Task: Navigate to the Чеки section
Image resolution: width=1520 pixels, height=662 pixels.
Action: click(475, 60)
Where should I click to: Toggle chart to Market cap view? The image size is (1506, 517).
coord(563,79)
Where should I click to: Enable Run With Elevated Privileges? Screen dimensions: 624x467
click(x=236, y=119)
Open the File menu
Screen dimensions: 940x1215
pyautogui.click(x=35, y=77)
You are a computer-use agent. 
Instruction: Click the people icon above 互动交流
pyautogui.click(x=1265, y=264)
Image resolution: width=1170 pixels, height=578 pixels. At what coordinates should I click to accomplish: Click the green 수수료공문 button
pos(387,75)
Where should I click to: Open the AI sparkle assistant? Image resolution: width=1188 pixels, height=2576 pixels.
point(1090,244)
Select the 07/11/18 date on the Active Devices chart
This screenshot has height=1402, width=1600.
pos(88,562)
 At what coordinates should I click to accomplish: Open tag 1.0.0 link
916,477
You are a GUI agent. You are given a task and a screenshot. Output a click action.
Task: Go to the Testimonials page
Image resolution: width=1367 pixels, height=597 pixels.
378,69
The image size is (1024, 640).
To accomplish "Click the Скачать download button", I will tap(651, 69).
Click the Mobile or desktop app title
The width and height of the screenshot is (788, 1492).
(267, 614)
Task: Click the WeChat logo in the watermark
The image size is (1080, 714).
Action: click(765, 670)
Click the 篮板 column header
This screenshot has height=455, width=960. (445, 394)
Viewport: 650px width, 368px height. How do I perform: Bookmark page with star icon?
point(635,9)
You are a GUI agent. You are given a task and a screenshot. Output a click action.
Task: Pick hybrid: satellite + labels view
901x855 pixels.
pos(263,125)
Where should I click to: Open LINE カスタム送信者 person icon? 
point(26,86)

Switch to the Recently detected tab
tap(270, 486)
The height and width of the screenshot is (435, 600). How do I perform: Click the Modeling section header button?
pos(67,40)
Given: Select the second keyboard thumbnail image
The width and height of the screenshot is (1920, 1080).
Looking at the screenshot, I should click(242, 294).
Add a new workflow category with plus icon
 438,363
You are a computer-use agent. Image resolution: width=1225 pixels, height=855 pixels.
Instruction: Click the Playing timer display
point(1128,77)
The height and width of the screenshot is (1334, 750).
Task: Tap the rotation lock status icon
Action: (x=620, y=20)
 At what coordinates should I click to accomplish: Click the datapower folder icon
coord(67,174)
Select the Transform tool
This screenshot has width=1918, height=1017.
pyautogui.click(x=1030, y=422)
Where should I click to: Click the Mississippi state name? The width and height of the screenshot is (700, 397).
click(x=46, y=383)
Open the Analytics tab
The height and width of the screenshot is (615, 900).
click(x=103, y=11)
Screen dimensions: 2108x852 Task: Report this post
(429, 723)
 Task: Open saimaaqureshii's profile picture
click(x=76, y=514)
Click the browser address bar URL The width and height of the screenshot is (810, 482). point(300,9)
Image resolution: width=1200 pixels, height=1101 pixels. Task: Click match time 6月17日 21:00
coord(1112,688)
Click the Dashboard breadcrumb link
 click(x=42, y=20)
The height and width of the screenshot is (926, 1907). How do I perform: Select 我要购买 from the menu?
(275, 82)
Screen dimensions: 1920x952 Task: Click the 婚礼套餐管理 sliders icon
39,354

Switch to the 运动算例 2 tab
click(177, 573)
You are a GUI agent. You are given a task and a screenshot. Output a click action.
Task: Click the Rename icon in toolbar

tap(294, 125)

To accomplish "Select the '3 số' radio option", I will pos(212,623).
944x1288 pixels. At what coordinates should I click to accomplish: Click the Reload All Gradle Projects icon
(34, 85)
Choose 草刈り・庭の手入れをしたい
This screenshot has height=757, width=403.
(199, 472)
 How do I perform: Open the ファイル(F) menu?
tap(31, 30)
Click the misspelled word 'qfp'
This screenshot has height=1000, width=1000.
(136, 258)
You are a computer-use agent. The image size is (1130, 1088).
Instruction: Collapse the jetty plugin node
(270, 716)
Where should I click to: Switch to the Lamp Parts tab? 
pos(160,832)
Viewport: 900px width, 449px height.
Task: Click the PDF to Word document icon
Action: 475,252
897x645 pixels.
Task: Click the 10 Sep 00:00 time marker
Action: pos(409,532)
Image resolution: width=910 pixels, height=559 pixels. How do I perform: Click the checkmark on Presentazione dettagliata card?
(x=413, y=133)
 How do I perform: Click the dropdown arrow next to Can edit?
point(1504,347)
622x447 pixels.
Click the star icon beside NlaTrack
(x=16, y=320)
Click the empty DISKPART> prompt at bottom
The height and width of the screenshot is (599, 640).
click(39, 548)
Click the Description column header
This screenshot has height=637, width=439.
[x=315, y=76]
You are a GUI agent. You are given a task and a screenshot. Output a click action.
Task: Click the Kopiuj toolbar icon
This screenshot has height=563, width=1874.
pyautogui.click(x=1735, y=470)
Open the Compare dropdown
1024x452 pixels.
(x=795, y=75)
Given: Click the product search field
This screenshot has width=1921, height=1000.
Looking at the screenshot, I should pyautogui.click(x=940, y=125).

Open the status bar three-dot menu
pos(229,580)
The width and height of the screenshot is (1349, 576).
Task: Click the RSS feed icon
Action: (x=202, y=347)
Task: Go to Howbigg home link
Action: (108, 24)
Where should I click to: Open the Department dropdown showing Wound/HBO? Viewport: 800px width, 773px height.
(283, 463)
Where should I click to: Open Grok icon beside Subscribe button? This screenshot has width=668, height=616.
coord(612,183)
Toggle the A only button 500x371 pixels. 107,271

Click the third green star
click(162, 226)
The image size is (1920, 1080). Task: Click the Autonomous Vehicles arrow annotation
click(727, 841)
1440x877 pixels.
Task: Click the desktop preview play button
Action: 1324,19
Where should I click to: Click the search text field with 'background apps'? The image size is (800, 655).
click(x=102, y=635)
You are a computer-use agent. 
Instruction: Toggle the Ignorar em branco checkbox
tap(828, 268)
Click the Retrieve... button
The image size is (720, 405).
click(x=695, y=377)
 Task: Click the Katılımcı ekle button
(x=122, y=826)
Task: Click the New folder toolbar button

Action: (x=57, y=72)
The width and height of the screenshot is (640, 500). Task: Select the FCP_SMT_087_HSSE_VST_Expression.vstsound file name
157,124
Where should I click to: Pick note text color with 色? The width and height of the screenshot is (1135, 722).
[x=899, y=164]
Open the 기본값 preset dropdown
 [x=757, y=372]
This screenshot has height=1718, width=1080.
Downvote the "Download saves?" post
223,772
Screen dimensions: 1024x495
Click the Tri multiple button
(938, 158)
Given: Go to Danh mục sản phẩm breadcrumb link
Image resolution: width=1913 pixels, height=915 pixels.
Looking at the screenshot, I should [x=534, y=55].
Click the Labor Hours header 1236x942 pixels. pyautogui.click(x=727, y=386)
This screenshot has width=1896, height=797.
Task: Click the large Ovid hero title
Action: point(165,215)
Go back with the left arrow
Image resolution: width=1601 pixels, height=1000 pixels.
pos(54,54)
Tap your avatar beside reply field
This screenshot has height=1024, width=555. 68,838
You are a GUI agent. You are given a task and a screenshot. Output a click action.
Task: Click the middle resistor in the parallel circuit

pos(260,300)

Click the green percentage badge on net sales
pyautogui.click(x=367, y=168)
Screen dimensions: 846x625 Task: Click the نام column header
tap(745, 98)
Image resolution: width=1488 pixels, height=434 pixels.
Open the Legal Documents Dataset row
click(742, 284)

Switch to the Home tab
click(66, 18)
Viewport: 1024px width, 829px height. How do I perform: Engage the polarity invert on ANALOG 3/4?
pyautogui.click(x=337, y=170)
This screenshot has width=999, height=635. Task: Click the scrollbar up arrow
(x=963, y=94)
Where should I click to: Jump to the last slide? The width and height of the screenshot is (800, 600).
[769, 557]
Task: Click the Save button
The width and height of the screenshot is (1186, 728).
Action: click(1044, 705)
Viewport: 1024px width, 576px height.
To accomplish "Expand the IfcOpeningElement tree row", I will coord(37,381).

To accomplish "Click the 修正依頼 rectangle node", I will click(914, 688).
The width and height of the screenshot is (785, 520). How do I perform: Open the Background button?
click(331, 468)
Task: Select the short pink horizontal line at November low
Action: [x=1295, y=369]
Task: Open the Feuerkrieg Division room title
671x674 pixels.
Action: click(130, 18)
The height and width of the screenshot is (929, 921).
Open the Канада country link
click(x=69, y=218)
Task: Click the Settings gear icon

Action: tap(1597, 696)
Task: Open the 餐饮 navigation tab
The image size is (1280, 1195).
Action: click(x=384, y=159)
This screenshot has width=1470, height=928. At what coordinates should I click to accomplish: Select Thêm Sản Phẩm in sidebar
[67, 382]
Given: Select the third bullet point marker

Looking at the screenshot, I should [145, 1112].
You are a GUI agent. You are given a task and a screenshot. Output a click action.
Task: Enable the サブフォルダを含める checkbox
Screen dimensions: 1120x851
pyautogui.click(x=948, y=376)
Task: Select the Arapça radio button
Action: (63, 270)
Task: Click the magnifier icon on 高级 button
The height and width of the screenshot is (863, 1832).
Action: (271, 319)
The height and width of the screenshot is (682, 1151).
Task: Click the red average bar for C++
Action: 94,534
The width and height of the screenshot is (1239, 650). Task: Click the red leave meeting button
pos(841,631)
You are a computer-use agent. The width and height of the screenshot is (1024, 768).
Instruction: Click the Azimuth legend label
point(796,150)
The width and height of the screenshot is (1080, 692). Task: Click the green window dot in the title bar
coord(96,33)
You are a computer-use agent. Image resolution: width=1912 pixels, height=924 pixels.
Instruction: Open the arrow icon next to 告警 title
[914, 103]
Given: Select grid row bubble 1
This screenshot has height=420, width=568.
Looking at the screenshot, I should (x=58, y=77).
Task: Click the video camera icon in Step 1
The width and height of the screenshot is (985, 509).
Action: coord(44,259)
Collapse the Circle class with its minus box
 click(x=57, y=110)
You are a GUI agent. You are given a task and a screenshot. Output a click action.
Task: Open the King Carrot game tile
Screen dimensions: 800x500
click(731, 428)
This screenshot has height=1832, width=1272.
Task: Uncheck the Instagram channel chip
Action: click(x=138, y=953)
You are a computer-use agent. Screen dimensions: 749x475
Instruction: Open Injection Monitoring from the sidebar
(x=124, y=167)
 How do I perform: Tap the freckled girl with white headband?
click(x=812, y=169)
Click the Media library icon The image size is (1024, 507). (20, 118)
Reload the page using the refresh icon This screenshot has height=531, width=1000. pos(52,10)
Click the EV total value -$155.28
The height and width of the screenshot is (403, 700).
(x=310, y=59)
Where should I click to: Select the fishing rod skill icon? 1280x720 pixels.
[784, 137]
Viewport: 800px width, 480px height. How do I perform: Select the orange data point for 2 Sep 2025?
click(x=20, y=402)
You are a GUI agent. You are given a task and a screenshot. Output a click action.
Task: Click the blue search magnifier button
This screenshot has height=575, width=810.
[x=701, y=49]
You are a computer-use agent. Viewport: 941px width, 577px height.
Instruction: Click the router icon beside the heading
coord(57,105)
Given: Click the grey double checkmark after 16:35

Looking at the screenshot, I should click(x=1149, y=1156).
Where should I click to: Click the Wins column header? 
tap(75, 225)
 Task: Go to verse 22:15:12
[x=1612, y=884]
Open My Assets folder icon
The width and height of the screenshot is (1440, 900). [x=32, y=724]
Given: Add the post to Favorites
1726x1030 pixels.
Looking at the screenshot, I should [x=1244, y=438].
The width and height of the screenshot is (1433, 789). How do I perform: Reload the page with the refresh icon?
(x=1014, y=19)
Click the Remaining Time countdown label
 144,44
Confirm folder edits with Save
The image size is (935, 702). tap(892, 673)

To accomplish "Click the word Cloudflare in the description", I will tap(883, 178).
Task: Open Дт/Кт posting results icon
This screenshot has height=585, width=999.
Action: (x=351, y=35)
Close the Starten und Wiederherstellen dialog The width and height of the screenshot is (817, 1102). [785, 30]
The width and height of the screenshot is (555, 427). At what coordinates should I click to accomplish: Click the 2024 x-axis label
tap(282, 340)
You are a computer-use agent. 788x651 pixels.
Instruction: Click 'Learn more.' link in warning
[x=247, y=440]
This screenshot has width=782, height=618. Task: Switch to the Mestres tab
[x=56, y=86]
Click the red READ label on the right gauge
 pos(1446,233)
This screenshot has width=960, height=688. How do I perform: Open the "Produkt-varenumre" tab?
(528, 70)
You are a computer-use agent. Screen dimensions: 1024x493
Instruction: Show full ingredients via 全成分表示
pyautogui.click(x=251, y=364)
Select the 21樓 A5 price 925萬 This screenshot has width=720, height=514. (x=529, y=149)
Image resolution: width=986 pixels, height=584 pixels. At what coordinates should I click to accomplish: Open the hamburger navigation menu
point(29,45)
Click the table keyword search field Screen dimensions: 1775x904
::::::::
**What the task asks:** Above are the entries; copy out every line among them that contains the word "will".

**Exercise solution:**
To accomplish "Click the Скачать download button", I will tap(651, 69).
To accomplish "Select the '3 số' radio option", I will pos(212,623).
To accomplish "Expand the IfcOpeningElement tree row", I will coord(37,381).
To accomplish "Click the 修正依頼 rectangle node", I will click(914, 688).
To accomplish "Click the word Cloudflare in the description", I will tap(883, 178).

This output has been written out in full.